A la salida, metieron a las dos chicas en un taxi. El Dandi y el Maestro se fueron a beberse un whisky a la plaza Navona. El Dandi confesó que pensaba a menudo en el cine. No bromeaba, cuando se había dirigido hacía ya varios años a aquel famoso director.

—¿Quieres ser productor?

—¿Y por qué no? Podría ser conveniente incluso para vosotros. Un modo limpio y elegante de hacer circular la pasta.

—El cine está en crisis. Sólo se pierde dinero.

El Dandi sacaba a colación un proyecto tras otro, y el Maestro se los iba echando por tierra inexorablemente. El Dandi empezó a pensar que aquello iba a ser más duro de lo que pensaba. El Maestro lo escrutó con perplejidad.
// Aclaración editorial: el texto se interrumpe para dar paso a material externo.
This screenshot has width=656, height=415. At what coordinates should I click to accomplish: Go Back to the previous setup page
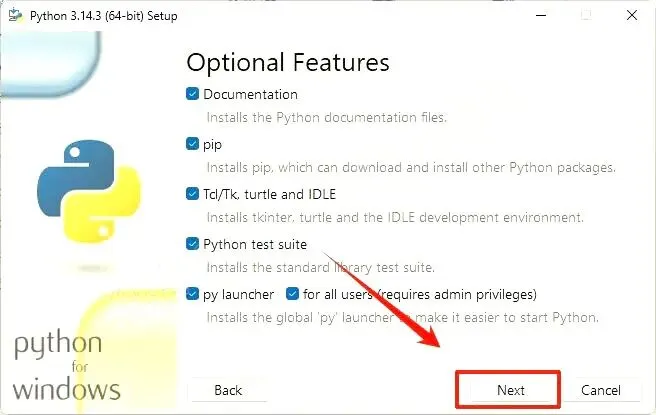(228, 390)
—¡Por lo visto te quieres desmarcar del grupo!

—Pero ¡qué dices! Yo…

El Maestro se encendió un cigarrillo y suspiró.

—Te entiendo. De verdad. Yo también lo he pensado. Muchas veces. ¿Por qué crees que estoy tan preocupado por mi hijo? Desmarcarse… es imposible. ¡No se puede!

El Maestro le explicó que las relaciones con sus antiguos compañeros no le interesaban en absoluto.

—Pero con nosotros es diferente. Es una cuestión que me afecta personalmente. Yo te he respaldado…

—Mira que el asunto de los terrenos sigue en pie. Del dinero no se discute. Todo seguirá siendo como antes. Pero…

—Pero —lo interrumpió resuelto el Maestro—, ya no quieres ensuciarte las manos…

El Dandi asintió. El Maestro dejó el chicle en el cenicero y dio un sorbo a su whisky.

—Si mañana te pedimos que distribuyas un kilo de mercancía, tienes que hacerlo. Y si es necesario hacerle un favor a alguien… cualquier tipo de favor, a quien sea… tienes que hacerlo…

—Conozco las reglas, Maestro, pero…

—Y si no lo haces, si no te comportas bien, alguien tendrá que hacerlo en tu lugar. Normalmente le corresponde a aquel que ha salido garante por ti. E incluso en este caso no es seguro que, después… los dos… el garante y el garantizado… acaben de mala manera.

—¡Te olvidas de que yo no soy un afiliado!

—Precisamente por eso no puedes negarte…

—¿Y si alguien ocupa mi lugar?

—¿Quién?

—El Esmirriado… le he pasado el tráfico de la mercancía…

—El Esmirriado no va bien. Es demasiado impulsivo. Y a los jefes no les gusta. Ha tenido ciertas historias allí abajo… no es posible. Lo siento, Dandi…

El Dandi comprendió que por mucho que empujase jamás podría romper aquella red. La sensación de impotencia lo enfureció. El Maestro le arrojó un salvavidas.

—Informaré de tu situación. Tal vez estén dispuestos a pasarse sin ti. No sería la primera vez. ¡Pero tú procura no hacer gilipolleces!

—¡Ni por lo más remoto!

—Y otra cosa…

—Dime.

—Tienes mucha suerte, hermano. ¡Si el tío Carlo no estuviese entre rejas, mañana te despertarías en Prima Porta!